--- START TEXT TO READ ---

Juan Carlos Delrieu flagged the risk that small firms bear a disproportionate share of the burden. Eila Kreivi, former EIB director and head of capital markets NED at Finnvera, described how well-intended proposals often become tangled in political battles, amplifying confusion for businesses.
Ramos Muñoz lamented “meaningless numbers of data points that no one is going to use”. At the same time, Luis Eduardo Stancato da Souza, a bank supervisor at Banco Central do Brasil, found the EU’s framework “impressive” and highly “useful for supervisors,” but potentially “frightening” for those required to comply.
Despite varied concerns, panellists agreed the root problem is rushed, poorly coordinated reforms. Kreivi was clear: “Simplification only by deregulation… is silly.”
Even if regulatory requirements are relaxed for smaller firms, market forces still drive large funds and institutional investors to place information demands on smaller firms throughout the supply chain, according to Kreivi. This indirect reporting pressure could actually amplify, not shrink, the compliance burden as reporting systems fragment.
José María de Paz, corporate partner at international law firm Pérez-Llorca, warned that private ESG rating firms would likely pick up the slack but that these firms are generally unwilling to share data and methodological approaches that give firms a “competitive advantage.”
Data will be collected, but lose reliability and comparability, moving ESG reporting from public transparency into isolated, private hands, he warned.
Smarter simplification
Without robust regulation, fragmented governance and information silos emerge, making it harder for supervisors and the market to detect risks, warned various panellists. The length of forms may shrink, but the complications will persist, especially as market forces and international supply chain pressures drive firms to maintain some level of disclosure.
“Market demand for high-quality ESG data is still there and growing,” said Natasha Katz, banking engagements lead at data analytics firm Climate X. Far from being a cost burden, rigorous climate disclosures are increasingly recognised by firms as providing a genuine competitive edge, with “a clear business case,” she added.
The consensus was not to implement wholesale deregulation, but to achieve smarter simplification: leveraging digital tools to lower reporting costs, clarifying key definitions, and focusing regulation where it drives innovation and frontier technologies, rather than entrenching legacy fossil industries.
A woman seeks water in a dry riverbed near Kataboi village in remote Turkana in northern Kenya.In 40 degree heat and no access to clean water, she resorts to collecting unfiltered water for her family in containers.
Photo: Marisol Grandon/Department for International Development
Beyond false trade-offs
Panellists at the event also considered whether sustainability overlooks the concerns of real people and whether the trade-offs between social, environmental, and competitiveness are insurmountable.

--- END TEXT TO READ ---

# [JOBS]
**a.** Condense the paragraph in the ESG reporting text that begins "Even if regulatory requirements are relaxed" into two sentences, keeping its main facts.
**b.** Carry the ESG reporting text forward with one more paragraph that picks up after its last sentence.

--- START GIVEN ENTRIES ---

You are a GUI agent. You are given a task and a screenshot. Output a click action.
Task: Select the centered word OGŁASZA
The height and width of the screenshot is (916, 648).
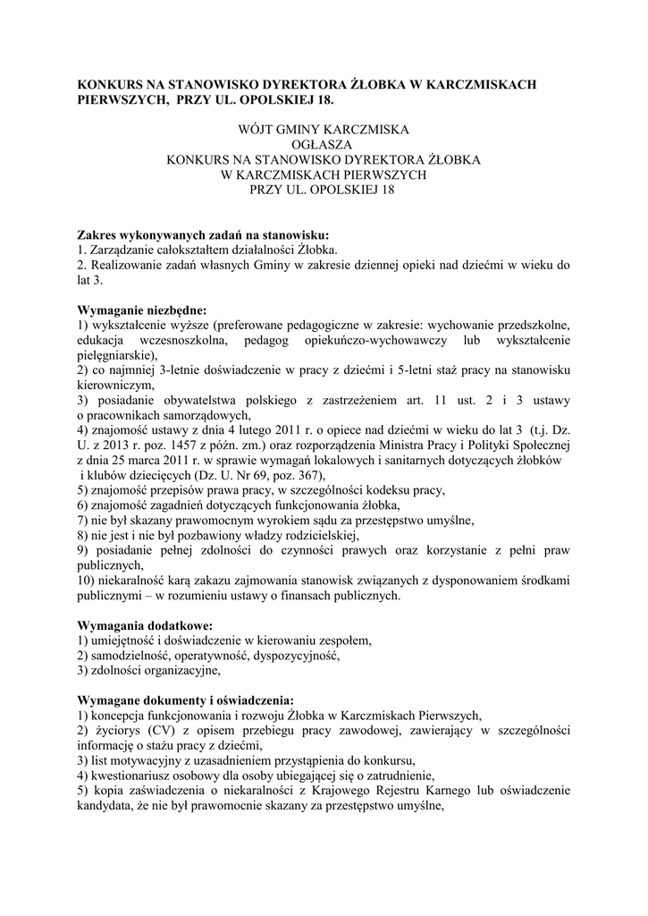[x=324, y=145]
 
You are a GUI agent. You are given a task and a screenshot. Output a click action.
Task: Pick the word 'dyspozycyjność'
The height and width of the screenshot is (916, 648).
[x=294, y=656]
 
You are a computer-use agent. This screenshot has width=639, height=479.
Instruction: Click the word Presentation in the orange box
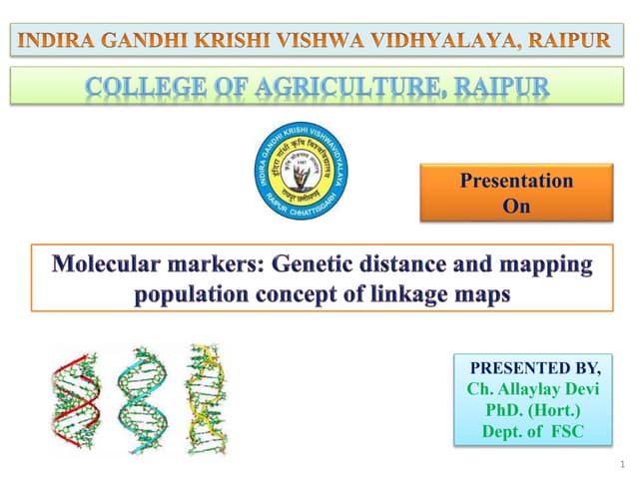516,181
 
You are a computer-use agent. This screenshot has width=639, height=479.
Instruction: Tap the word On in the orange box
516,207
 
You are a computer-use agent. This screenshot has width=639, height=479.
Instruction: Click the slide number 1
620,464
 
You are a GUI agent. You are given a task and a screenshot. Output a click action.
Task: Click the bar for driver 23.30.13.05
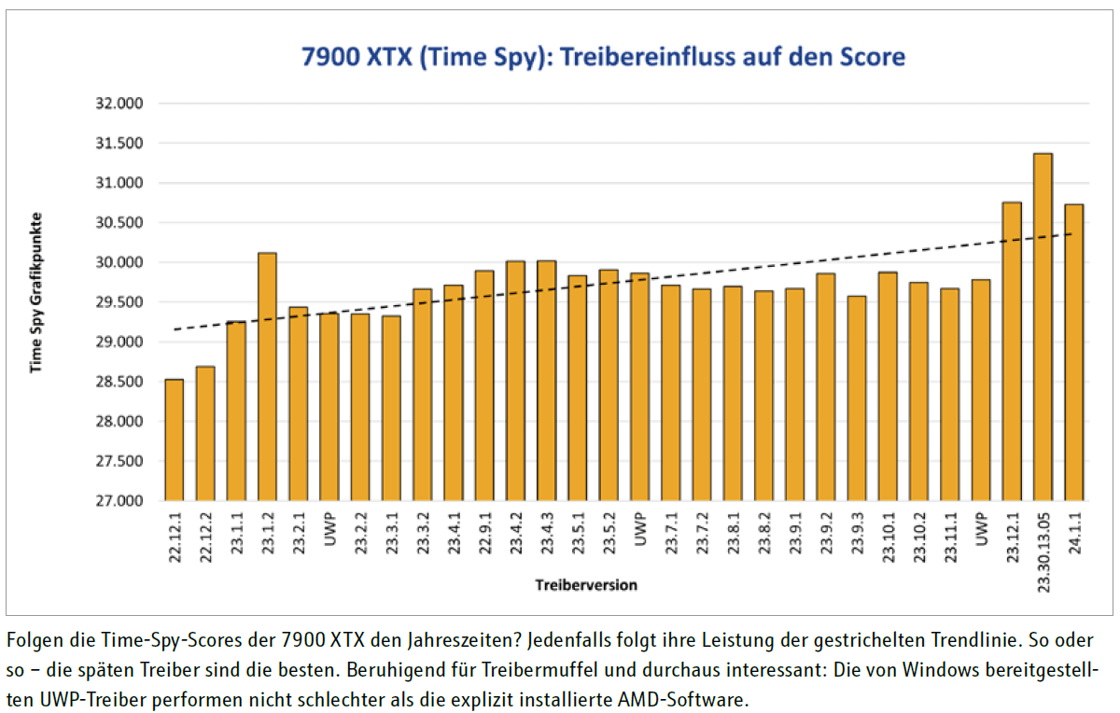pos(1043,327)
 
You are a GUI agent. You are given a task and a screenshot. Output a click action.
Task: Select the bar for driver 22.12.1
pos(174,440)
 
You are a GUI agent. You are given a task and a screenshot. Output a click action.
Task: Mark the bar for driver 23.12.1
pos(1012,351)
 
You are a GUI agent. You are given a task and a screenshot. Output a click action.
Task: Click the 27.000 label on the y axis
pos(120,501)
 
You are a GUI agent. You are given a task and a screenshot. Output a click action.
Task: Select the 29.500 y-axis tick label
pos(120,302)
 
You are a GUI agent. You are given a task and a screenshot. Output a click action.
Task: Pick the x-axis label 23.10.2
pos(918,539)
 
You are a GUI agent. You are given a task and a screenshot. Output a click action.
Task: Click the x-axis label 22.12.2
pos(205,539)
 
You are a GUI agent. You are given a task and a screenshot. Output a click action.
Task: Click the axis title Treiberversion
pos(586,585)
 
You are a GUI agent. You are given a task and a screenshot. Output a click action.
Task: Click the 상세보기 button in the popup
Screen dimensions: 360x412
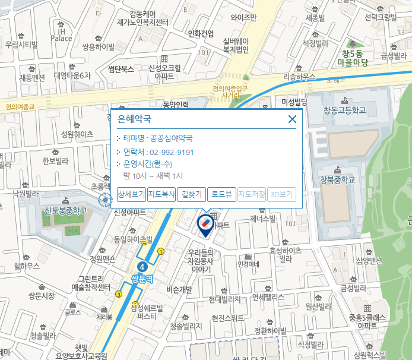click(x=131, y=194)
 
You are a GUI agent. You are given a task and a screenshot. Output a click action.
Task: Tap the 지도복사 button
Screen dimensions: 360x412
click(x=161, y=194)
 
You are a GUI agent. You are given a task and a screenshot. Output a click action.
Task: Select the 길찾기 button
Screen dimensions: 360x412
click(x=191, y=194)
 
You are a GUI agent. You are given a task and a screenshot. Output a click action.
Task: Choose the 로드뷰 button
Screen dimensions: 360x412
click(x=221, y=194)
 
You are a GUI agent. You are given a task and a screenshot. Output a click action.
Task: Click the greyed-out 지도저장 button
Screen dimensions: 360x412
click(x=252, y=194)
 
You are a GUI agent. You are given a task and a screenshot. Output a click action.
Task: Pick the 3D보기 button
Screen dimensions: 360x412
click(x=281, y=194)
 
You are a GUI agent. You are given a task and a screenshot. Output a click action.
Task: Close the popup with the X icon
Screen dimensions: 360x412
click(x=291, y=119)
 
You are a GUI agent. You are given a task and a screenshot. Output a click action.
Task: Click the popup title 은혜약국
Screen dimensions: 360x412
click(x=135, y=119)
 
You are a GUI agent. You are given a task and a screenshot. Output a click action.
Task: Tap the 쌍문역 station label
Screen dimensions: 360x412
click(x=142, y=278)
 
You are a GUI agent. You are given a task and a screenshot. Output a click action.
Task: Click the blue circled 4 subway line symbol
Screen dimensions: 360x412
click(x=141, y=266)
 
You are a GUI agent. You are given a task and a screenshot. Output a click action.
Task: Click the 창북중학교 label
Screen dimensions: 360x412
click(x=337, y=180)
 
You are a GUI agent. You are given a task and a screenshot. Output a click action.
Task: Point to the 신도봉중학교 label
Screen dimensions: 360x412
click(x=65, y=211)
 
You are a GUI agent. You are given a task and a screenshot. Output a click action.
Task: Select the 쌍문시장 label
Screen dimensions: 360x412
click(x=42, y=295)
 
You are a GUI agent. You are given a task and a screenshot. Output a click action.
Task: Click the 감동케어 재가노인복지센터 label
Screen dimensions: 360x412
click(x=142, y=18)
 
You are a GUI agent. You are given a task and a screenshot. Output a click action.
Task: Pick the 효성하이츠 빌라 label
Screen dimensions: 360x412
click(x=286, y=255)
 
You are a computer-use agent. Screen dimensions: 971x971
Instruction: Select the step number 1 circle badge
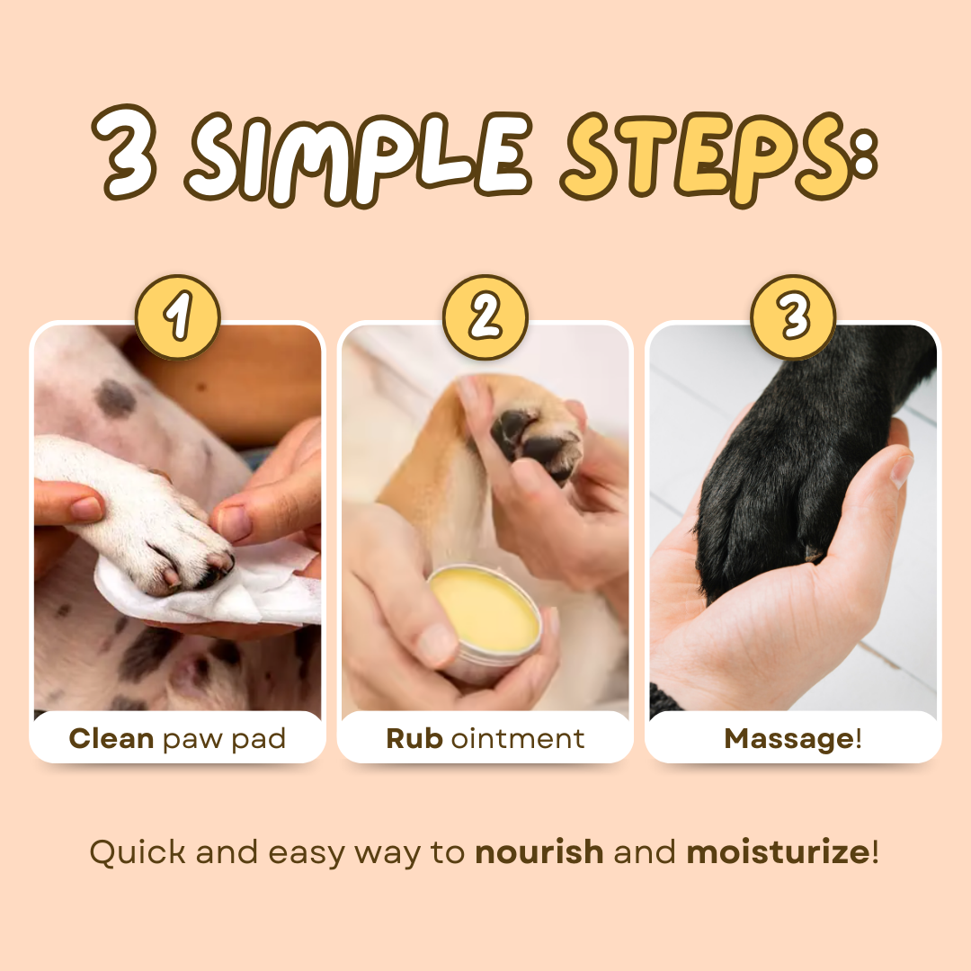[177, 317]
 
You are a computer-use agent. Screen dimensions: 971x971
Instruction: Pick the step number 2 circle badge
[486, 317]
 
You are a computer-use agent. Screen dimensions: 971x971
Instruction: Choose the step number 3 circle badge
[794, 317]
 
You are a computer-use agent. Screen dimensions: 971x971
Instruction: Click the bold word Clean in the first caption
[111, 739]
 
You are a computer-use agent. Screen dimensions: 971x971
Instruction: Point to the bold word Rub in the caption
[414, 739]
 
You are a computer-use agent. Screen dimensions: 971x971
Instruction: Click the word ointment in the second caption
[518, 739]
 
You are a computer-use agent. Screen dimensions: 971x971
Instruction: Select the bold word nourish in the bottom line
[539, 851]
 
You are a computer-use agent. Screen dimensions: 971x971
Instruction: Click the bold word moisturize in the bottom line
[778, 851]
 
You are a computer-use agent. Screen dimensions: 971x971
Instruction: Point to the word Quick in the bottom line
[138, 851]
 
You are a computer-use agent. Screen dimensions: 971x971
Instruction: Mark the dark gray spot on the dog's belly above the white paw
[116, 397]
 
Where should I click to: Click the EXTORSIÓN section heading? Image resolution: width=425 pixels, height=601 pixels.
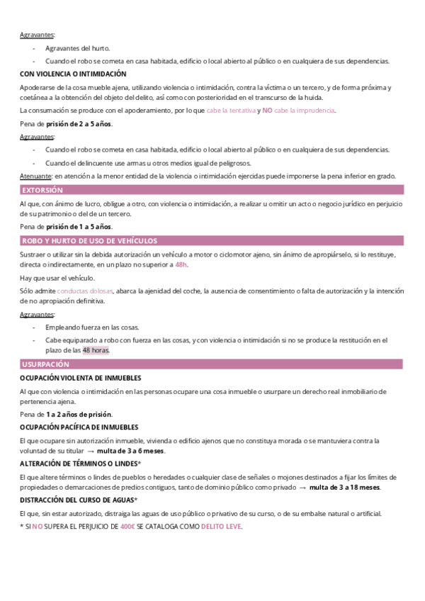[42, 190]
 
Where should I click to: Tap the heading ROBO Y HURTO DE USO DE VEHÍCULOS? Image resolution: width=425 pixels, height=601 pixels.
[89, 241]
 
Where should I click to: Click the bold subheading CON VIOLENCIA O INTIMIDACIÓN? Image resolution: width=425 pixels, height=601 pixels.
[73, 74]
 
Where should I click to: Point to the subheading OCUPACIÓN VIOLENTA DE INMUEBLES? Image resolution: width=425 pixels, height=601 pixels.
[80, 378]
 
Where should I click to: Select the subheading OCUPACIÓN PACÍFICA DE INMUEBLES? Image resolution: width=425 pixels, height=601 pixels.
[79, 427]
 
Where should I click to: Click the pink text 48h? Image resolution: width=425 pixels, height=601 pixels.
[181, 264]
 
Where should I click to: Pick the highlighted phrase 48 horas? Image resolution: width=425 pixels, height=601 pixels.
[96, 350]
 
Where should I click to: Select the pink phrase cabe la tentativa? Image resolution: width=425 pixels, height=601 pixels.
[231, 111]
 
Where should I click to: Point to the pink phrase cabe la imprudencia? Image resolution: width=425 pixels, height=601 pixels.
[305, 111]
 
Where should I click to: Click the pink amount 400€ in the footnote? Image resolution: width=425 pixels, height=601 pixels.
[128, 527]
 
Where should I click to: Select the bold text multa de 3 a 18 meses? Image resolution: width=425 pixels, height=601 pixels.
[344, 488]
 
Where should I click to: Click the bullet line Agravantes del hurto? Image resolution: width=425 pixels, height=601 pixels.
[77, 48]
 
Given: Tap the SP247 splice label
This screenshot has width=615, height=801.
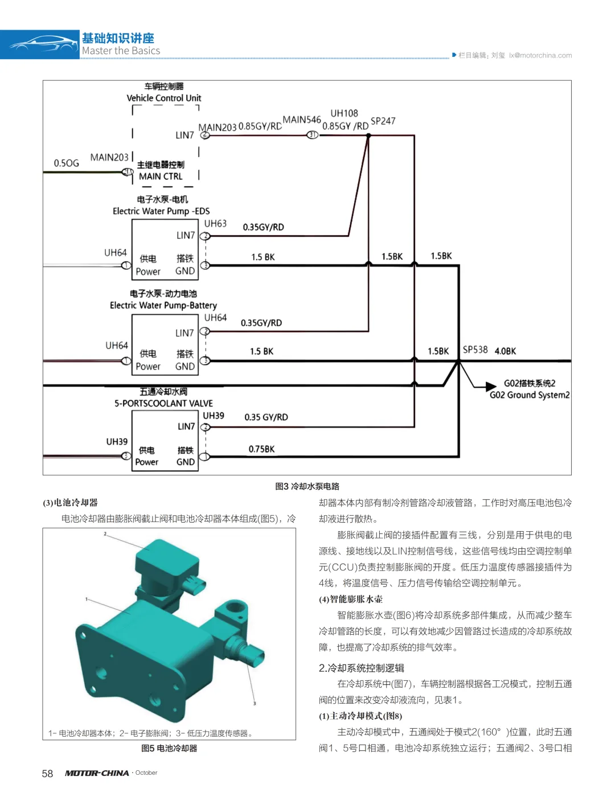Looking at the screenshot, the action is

--- END GIVEN ENTRIES ---

# [TASK RESPONSES]
**a.** Kreivi said that even if rules are relaxed for smaller firms, market forces still lead large funds and institutional investors to demand information from them throughout the supply chain. As reporting systems fragment, this indirect pressure could increase their compliance burden rather than reduce it.

**b.**
“The social dimension is the most important one — we’re doing all these things because of people. If we anchor policy in human impacts, priorities become clearer,” said Stancato da Souza. He outlined Brazil’s experience in implementing credit exclusion policies for forced labour since 2008, demonstrating how principles-based approaches can work effectively without overcomplicating compliance.
In the EU, Kreivi cautioned, social-risk reporting has become overly complicated, obscuring real harms such as worker exploitation or community costs. She stressed that the principle of “do no significant harm” (DNSH) is key. Rather than chasing perfection, we should focus on screening out the worst actors, she stated. Returning to an earlier, simpler version of the DNSH criteria –centred around yes/no criteria and simple numerical ratings- would be both pragmatic and effective.
However, David U. Socol de la Osa, assistant professor in legal innovation at Hitotsubashi University, noted that the net-zero transition brings specific social risks.
“Decarbonisation of transport, for example, requires lithium and cobalt, but what are the human rights impacts of extraction?”
He advocated for stronger corporate due diligence mechanisms tied to economic agreements, as well as multi-stakeholder approaches, citing an example from Mongolia as a practical way to restore rights and bring civil society back into transition planning.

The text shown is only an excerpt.